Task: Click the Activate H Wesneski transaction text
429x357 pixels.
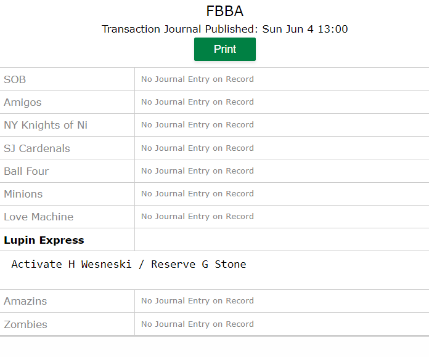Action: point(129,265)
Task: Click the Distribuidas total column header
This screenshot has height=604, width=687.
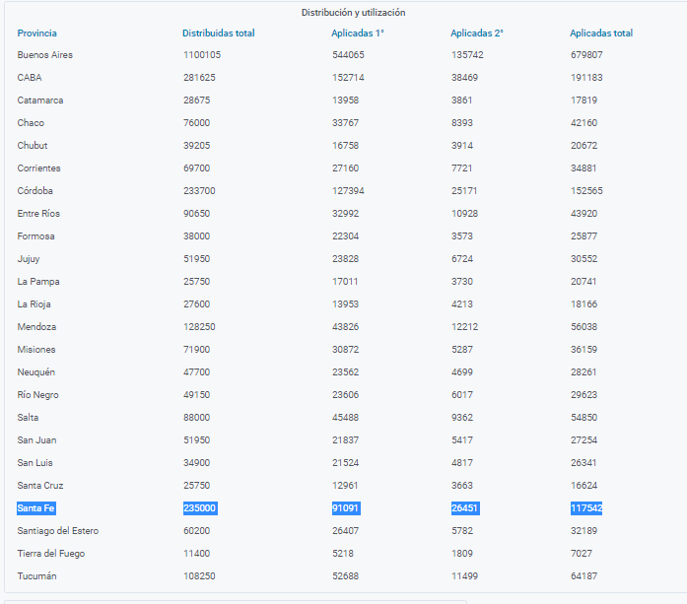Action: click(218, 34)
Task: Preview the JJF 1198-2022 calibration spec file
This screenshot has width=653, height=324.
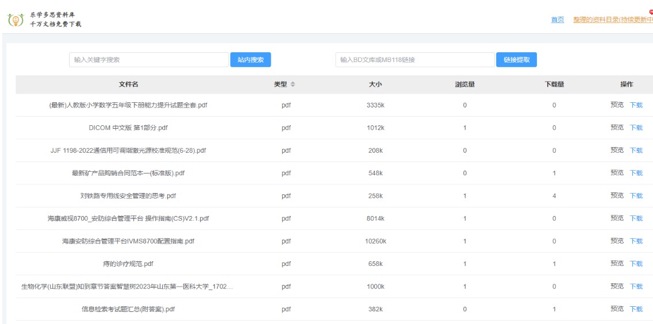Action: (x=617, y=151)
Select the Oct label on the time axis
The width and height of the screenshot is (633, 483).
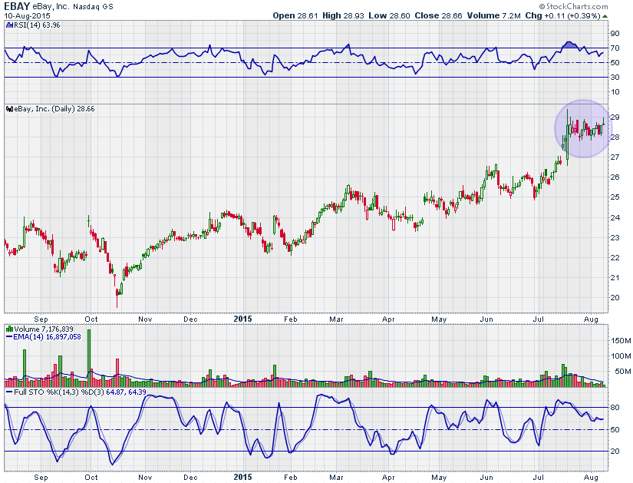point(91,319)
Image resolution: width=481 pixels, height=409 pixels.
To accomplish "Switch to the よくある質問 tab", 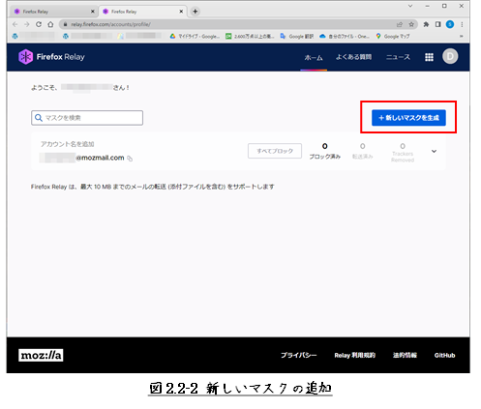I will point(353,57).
________
# Action item
Please state the number of lines above that hold the string "Task", with nothing else added.

# Solution to the problem
3